■ Instructions for the task ■
Your answer must be a single number: the count of lines in the records below that include the string "computer".

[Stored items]
════════════════

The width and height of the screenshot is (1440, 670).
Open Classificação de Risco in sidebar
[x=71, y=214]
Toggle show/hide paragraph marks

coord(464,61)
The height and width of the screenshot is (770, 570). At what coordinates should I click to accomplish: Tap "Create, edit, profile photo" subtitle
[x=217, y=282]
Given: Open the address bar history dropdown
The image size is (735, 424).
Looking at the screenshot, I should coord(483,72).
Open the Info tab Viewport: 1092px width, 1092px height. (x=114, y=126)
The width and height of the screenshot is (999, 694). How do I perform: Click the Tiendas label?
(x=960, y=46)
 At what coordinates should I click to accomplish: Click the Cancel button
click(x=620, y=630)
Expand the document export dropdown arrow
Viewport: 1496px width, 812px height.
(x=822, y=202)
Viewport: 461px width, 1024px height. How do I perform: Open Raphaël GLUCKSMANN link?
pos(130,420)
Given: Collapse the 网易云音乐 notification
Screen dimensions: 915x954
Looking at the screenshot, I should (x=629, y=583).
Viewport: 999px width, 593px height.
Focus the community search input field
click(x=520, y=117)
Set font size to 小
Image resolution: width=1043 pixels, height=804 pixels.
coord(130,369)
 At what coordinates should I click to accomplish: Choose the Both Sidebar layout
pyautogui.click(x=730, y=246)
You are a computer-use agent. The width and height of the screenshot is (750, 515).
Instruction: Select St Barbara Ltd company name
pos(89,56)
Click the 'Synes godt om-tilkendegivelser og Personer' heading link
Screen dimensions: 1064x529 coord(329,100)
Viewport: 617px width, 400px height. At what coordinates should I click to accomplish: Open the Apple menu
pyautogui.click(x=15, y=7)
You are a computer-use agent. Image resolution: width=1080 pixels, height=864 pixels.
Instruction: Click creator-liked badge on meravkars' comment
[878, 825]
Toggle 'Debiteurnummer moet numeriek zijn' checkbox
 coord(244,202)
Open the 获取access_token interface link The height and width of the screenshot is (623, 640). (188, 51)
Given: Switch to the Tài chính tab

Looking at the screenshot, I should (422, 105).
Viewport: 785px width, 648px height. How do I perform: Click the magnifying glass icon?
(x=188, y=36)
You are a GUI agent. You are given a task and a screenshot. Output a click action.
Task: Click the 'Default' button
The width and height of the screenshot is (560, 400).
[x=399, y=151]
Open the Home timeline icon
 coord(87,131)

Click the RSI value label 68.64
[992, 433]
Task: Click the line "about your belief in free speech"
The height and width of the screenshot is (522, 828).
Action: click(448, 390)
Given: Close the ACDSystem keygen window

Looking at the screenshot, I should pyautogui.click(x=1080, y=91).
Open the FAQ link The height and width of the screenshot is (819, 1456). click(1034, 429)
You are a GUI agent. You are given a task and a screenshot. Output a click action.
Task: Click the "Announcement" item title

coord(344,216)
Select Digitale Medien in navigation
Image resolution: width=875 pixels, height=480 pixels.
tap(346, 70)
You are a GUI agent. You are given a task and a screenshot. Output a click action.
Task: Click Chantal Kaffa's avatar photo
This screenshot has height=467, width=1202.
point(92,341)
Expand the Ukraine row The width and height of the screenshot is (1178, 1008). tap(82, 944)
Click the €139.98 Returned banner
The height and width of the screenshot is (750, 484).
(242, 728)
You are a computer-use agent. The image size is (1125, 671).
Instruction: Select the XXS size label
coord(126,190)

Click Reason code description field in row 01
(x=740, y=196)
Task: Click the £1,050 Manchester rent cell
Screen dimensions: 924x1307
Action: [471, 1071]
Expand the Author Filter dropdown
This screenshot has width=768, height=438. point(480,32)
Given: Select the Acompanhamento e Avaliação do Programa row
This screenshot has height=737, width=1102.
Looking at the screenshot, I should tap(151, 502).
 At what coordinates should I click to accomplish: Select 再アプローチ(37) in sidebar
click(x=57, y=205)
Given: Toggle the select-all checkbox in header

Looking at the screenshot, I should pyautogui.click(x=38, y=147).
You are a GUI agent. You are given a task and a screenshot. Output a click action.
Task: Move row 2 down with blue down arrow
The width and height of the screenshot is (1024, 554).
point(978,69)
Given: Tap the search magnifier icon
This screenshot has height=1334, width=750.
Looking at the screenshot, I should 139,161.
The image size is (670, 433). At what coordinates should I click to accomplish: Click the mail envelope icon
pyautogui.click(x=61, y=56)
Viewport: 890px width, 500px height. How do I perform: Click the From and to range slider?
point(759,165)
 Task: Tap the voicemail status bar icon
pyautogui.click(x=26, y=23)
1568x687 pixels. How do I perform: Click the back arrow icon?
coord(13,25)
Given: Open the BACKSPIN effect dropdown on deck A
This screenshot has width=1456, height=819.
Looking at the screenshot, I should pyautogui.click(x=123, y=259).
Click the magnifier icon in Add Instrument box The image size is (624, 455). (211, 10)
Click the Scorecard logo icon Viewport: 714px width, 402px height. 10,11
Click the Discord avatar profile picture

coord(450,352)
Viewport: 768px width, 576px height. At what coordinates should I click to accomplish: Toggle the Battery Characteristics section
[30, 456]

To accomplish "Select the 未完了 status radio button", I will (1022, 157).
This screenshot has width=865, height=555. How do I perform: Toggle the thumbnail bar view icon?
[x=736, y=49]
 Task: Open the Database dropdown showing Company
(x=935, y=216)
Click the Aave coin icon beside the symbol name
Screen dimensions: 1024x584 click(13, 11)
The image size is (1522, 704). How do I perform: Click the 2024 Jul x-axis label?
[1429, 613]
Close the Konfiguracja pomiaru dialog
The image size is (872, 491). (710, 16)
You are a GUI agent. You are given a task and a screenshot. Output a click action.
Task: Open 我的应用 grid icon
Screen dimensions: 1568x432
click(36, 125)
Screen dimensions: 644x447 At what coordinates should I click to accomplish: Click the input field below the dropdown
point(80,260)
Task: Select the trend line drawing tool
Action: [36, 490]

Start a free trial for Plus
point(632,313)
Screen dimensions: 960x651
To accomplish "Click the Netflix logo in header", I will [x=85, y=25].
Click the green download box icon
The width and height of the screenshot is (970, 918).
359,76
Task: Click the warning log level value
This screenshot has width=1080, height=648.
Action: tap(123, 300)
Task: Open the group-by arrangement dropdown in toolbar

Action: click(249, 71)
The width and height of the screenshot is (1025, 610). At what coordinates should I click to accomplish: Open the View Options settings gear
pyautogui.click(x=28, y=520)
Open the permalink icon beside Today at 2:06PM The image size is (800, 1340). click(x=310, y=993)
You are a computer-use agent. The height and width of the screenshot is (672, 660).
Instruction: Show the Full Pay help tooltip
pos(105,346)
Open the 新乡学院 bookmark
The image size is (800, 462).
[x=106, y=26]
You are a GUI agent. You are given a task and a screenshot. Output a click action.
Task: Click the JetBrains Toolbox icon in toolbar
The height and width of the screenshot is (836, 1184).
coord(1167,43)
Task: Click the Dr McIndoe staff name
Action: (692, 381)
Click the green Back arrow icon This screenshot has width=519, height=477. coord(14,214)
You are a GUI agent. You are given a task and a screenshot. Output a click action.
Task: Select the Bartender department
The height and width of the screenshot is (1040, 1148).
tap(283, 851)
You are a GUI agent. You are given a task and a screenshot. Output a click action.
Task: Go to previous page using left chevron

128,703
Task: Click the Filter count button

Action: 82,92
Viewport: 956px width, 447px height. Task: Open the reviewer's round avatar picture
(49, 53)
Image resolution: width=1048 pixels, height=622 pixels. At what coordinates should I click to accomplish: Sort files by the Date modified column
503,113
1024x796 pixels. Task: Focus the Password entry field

════════════════

■ Task response ■
4